Supplied material

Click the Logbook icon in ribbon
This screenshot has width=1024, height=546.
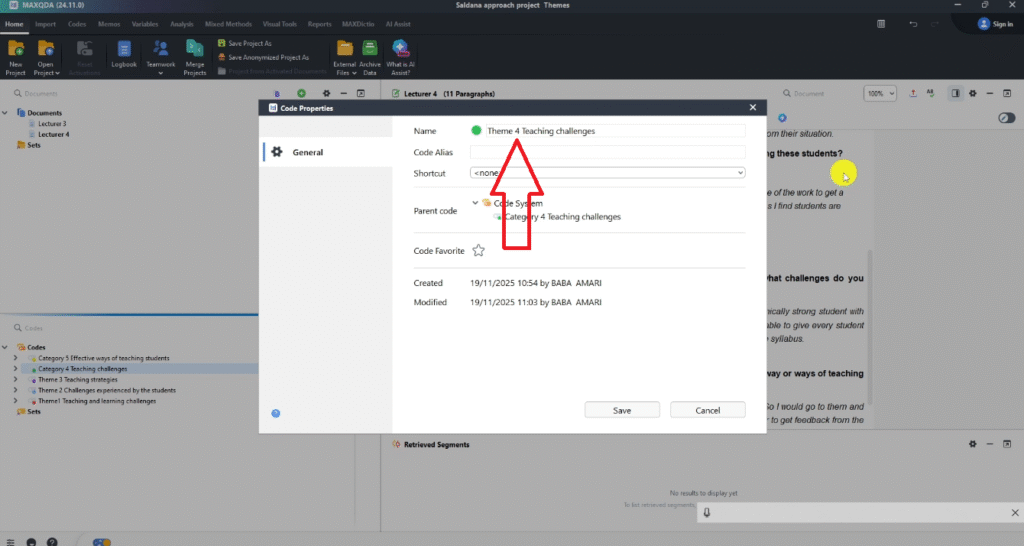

--

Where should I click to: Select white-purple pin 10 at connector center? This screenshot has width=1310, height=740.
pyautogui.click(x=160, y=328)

--

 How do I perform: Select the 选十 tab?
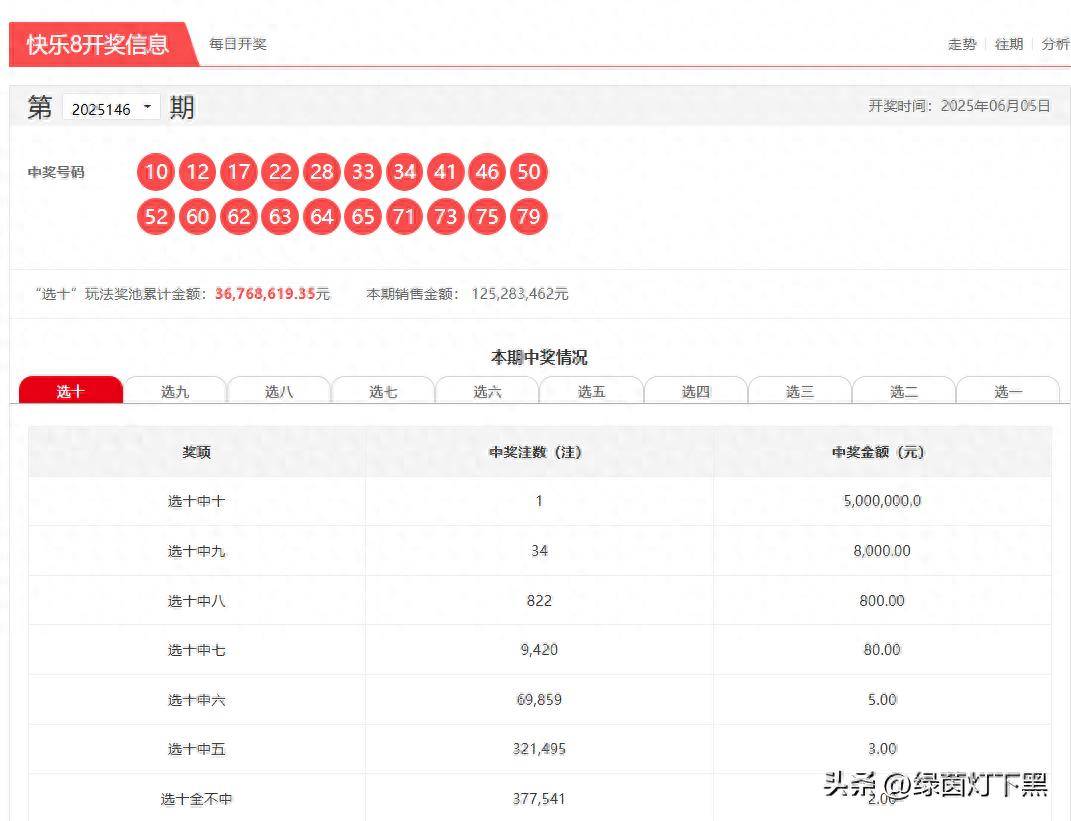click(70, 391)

Brief
From the listing above, output exactly the run of lines that starts with the line containing "Click the Logbook icon in ribbon" and ends with the line containing "This screenshot has width=1024, height=546.".

Solution below
Click the Logbook icon in ribbon
This screenshot has width=1024, height=546.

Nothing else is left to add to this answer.